Your job with the data below: print everything from the line that holds "This screenshot has width=406, height=433." down to the line that holds "Given: Click the BTCUSDT symbol search field", ends included, exactly, and nothing else.

┄┄┄┄┄┄┄┄┄┄

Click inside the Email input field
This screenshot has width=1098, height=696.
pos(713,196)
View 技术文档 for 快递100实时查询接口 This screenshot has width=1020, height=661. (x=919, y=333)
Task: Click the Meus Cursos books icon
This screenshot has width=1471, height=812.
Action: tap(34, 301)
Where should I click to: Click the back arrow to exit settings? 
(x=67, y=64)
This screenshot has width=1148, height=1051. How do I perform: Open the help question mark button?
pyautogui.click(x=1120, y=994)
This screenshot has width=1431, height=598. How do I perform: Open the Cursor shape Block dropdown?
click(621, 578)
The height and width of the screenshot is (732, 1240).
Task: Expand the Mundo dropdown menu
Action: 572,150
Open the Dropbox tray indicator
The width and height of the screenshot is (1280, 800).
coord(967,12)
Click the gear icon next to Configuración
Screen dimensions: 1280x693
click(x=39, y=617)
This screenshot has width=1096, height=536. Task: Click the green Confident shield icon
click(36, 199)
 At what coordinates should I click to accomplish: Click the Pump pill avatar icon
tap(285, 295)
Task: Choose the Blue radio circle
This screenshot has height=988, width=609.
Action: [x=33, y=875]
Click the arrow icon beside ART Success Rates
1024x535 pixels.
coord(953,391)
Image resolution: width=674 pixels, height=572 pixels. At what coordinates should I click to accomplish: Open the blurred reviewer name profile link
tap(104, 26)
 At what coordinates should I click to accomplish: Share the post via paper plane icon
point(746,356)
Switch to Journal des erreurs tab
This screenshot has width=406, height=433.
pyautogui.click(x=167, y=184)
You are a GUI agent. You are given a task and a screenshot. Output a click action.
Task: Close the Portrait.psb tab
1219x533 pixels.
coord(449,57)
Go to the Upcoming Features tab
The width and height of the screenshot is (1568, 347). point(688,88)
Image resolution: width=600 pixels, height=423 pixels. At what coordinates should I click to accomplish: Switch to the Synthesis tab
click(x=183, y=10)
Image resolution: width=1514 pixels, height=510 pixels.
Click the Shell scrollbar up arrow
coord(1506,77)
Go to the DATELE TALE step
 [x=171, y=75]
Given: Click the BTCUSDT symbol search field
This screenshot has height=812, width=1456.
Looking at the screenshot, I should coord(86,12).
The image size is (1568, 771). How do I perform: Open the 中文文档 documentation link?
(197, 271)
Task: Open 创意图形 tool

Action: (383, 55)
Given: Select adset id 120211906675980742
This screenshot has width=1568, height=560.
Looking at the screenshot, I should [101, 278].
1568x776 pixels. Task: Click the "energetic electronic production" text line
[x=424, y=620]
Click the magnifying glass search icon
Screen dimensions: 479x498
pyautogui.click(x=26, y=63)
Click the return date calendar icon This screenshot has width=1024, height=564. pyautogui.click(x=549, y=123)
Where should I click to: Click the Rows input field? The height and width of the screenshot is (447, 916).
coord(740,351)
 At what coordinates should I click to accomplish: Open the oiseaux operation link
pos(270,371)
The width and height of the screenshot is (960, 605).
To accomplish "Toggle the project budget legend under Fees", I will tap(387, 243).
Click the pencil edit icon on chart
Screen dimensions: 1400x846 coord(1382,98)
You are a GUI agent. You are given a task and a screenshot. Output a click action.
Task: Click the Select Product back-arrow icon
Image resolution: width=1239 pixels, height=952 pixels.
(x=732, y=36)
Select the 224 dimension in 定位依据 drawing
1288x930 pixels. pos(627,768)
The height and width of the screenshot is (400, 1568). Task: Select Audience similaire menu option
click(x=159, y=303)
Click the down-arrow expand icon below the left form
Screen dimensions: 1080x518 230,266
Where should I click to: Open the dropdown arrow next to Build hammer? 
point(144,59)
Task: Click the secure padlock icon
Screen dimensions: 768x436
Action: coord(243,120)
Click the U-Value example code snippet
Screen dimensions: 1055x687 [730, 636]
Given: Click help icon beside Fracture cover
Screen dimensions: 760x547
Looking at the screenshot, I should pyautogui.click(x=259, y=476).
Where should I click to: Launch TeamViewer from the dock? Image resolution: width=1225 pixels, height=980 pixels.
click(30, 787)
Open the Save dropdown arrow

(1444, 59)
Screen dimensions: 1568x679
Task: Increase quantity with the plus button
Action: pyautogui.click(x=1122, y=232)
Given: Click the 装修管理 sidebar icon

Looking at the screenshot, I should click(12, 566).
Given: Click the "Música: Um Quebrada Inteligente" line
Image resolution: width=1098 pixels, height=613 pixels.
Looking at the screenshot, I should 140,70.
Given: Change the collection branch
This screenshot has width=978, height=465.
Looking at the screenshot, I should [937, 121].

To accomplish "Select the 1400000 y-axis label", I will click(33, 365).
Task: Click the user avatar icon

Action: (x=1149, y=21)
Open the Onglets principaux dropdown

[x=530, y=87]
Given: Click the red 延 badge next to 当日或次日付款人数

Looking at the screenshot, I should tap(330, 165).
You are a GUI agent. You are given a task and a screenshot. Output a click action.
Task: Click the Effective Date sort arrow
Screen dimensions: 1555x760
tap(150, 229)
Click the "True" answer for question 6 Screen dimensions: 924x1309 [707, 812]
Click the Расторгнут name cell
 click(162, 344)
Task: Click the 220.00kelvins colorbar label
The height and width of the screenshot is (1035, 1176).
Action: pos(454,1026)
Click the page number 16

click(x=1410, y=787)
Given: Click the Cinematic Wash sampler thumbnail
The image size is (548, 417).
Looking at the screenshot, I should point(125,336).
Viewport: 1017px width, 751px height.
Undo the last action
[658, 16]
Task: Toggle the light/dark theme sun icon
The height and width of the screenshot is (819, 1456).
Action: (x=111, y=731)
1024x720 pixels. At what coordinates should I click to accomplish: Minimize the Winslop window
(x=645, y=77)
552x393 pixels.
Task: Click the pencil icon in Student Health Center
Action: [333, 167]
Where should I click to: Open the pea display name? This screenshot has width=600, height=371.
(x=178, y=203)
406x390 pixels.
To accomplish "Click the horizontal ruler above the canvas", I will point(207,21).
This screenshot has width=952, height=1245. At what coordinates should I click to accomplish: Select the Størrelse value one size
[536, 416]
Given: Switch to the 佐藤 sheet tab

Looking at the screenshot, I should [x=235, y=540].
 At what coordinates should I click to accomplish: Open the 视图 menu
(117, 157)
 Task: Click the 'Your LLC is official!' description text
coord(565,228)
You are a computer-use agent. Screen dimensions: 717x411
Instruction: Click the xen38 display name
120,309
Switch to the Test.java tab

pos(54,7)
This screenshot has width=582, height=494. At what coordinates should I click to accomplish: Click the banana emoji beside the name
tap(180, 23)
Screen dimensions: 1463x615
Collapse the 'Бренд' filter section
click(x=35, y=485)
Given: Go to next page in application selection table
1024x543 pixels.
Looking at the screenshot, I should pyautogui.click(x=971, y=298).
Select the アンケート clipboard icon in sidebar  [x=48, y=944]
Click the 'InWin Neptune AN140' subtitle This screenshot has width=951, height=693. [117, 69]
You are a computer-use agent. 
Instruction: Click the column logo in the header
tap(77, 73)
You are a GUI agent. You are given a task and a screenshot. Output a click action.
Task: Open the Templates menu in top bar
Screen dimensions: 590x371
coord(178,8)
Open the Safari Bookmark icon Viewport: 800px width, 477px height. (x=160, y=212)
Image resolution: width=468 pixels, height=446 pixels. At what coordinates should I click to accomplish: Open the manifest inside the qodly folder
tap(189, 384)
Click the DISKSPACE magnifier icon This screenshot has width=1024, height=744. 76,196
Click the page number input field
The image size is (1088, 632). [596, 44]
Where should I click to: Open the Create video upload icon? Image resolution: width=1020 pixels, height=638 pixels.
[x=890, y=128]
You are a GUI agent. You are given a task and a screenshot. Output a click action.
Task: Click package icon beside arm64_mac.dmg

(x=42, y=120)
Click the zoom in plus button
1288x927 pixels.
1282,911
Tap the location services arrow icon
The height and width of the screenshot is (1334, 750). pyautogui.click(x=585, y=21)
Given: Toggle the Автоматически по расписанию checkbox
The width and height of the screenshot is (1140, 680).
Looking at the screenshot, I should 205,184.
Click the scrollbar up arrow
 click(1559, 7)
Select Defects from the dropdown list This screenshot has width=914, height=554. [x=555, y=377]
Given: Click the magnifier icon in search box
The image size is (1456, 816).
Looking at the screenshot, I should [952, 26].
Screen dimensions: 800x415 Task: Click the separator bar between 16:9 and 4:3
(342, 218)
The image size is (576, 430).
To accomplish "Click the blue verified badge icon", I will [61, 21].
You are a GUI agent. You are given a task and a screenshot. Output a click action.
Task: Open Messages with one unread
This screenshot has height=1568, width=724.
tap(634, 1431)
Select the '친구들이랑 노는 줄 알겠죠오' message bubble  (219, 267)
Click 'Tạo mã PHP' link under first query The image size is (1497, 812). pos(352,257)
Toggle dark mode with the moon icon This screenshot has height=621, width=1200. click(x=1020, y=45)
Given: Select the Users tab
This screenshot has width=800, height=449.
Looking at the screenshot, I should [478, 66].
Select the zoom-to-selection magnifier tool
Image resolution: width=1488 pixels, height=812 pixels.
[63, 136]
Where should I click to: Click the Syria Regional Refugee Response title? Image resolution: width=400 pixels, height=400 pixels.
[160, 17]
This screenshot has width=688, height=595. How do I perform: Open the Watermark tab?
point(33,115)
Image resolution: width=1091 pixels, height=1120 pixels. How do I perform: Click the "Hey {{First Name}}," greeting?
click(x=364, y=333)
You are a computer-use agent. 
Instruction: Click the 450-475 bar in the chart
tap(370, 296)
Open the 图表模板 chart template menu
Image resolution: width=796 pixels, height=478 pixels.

┄┄┄┄┄┄┄┄┄┄

> **WRITTEN RESPONSE**
This screenshot has width=406, height=433.
pyautogui.click(x=167, y=184)
You are a GUI agent. You are given a task and a screenshot. Output a click action.
Task: Close the Portrait.psb tab
1219x533 pixels.
coord(449,57)
Go to the Upcoming Features tab
The width and height of the screenshot is (1568, 347). point(688,88)
Image resolution: width=600 pixels, height=423 pixels. At what coordinates should I click to accomplish: Switch to the Synthesis tab
click(x=183, y=10)
Image resolution: width=1514 pixels, height=510 pixels.
Click the Shell scrollbar up arrow
coord(1506,77)
Go to the DATELE TALE step
 [x=171, y=75]
Given: Click the BTCUSDT symbol search field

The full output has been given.